# Lets Plays, Fragen an euch



## dennis1706 (7. März 2015)

Ich möchte bald anfangen als Lets Player. Ich weiß, es gibt schon viele, aber ich will es trotzdem angehen. Das Wichtigste ist, dass es mir und euch Spaß macht, ansonsten macht das Ganze ja keinen Sinn. 

Deswegen hätte ich einige Fragen an euch:


1. Was fehlt euch auf YouTube an den Lets Plays?

2. Was stört euch an den Lets Plays?

3.  Möchtet ihr mehr über den Lets Player erfahren?

4. Sollte neben den Lets Plays noch was anderes sein, z. B. ein Review über das Spiel oder sonstiges?


Ich mache dies hier, um auf eure Bedürfnisse eingehen zu können, damit es ein guter Start werden kann. Erzählt einfach mal was euch stört, fehlt und was ihr euch wünscht.

Der Kunde ist König


----------



## Stueppi (7. März 2015)

Was mich stört wird hier gut erklärt. https://www.youtube.com/watch?v=fZKRwAiH3kQ


----------



## Aerni (7. März 2015)

du willst also auf bedürfnisse von sagen wir mal 10 verschiedenen leuten eingehen? dann sag mir mal wie du all deren wünsche erfüllen willst? kurz und knapp, es geht nicht. mach das was dir spass macht, und nicht anderen. sonst wechselst du jeden tag das game, bzw das genre, und bist nur am hin oder her switchen. 

zudem glaube ich, der zug ist abgefahren. die seltenen guten spiele dies so gibt, will am ende doch keiner sehen. von 1000v klicks findens 5 gut, der rest nicht. willst du es zu was bringen, musst du die standart titel nehmen, die, die alle spielen. is halt einfach so. 

wenns dir soviel spass macht, stream doch einfach, dann schaust du wies ankommt, oder was die leute sehen wollen. wenn du minecraft oder D3 oder sonstwas als kanal machst, bist einer von 10000000.


----------



## ΔΣΛ (7. März 2015)

Klingt irgendwie danach, also wolltest du dich den Bedürfnissen anderen anpassen, aber das führt zwangsläufig dazu das es dir nicht mehr Spaß machen wird.


----------



## dennis1706 (7. März 2015)

Das man nicht auf alles eingehen kann ist verständlich das würde viel zu viel werden.  Man kann aber versuchen etwas anzubieten wo für die meisten etwas dabei ist. 

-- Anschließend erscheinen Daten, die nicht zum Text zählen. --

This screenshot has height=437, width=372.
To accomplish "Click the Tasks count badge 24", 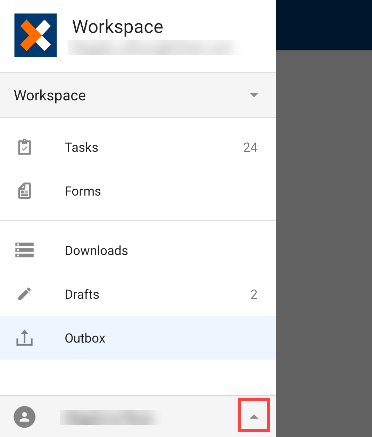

Mein Einstieg soll so gut wie möglich ablaufen deswegen informiere ich mich reichlich.


----------



## Stueppi (7. März 2015)

Mach erst mal ein paar Let's Plays (nicht nur ein paar Folgen sondern ein paar Spiele) bevor du dir über sowas gedanken machst. Das wird nämlich so ablaufen das du erst mal garnicht gefunden wirst und kaum bis keine Abonenten bekommst.
Wenn du nach einem halben Jahr noch spaß daran hast und dich damit abgefunden hast du keine 100 Subs am tag machst, dann kannst du dir immer noch darum gedanken machen. Du kannst ja schlecht auf "Bedürfnisse" deiner Zuschauer eingehen wenn du nicht mal welche hast.


----------



## Gelöschtes Mitglied 123355 (7. März 2015)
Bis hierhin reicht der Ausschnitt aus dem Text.